Célèbre pour son vin, Bordeaux l’est désormais aussi pour son association Dies Irae (Jour de colère) au QG installé à l’église Saint-Eloi. Dans un documentaire en caméra cachée diffusé sur France 2, on voit que c’est bien à une organisation fasciste radicale plus qu’à une association cultuelle catholique traditionaliste que l’on a affaire. Proposant à ses militants formations physiques et débats sur une guerre civile raciste (étude des Cahiers de Turner3) l’association développe un discours antisémite, complotiste, nostalgique de Pétain et du franquisme. Se revendiquant d’un militantisme local « enraciné », elle n’est pas isolée : elle travaille en réseau avec d’autres structures en France comme Vox Populi à Tours ou le MAS à Paris.
Rebond antifasciste
L’apparition à l’été 2009 du Forum étudiant dans ce climat déjà bien délétère a motivé la volonté de leur opposer une réponse coordonnée.

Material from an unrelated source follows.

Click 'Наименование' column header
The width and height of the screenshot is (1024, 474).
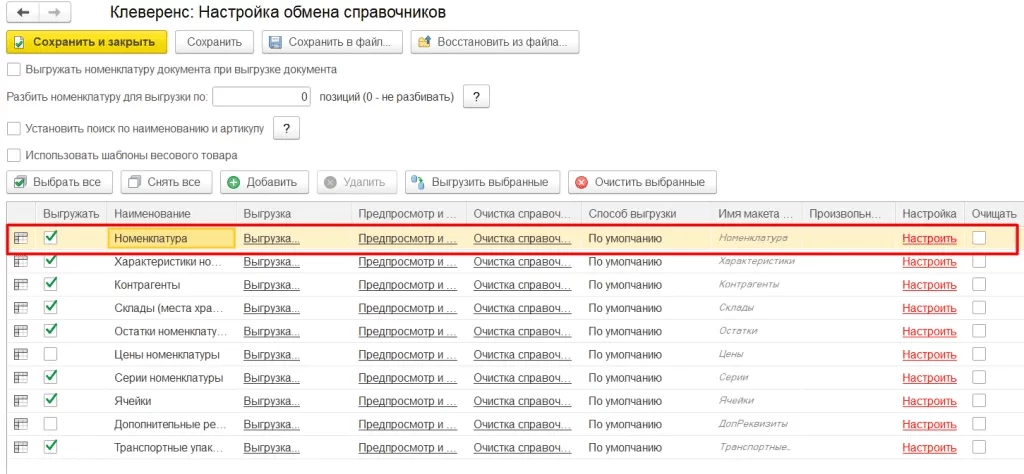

Parti des facs, un collectif informel de militants politiques et syndicaux s’est rapidement mis en place, profitant des anciens réseaux antifas des années 1990 et des nouveaux réseaux militants étudiants.
Il a d’abord fallu se réapproprier les murs de la fac, souillés plusieurs fois de tags racistes et nationalistes (« La fac aux français ») et informer par nos tracts. Il a ensuite fallu faire apparaître un mouvement antifasciste dans toute la ville, par notre présence systématique sous forme de contre-rassemblements face à chaque manifestation de l’extrême droite.
Une des preuves de la vitalité de cette dynamique antifasciste a été la mobilisation pro-choix du 29 mai 2010. En réponse à une initiative anti-avortement de l’association « Oui à la vie » et toute la nébuleuse de Saint-Éloi, un appel unitaire allant des socialistes aux anarchistes a été lancé pour défendre le libre choix et le droit des femmes à disposer de leur corps. Finalement près de 3 000 personnes ont manifesté pour le droit à l’avortement et contre les intégristes catholiques, leur empêchant tout mouvement dans le centre-ville de Bordeaux.
Sur cet élan, la même volonté s’affirme contre une messe annuelle contre l’avortement qui aura lieu prochainement. De plus la mise en place d’une coordination des collectifs antifascistes du sud-ouest est à l’œuvre, afin de répondre et de combattre plus efficacement et massivement l’extrême droite dans la région.
Julian et Antoine Sindelar
1. Source : blog du Monde, Droite(s) Extrême(s), 25 janvier 2010.
2. Structure nationaliste réunissant toute la jeunesse étudiante bordelaise de diverses organisations d’extrême droite.
3. Roman raciste étatsunien de 1978 racontant une guerre civile raciste renversant le gouvernement des États-Unis et menant à l’extermination des juifs et « non-blancs ».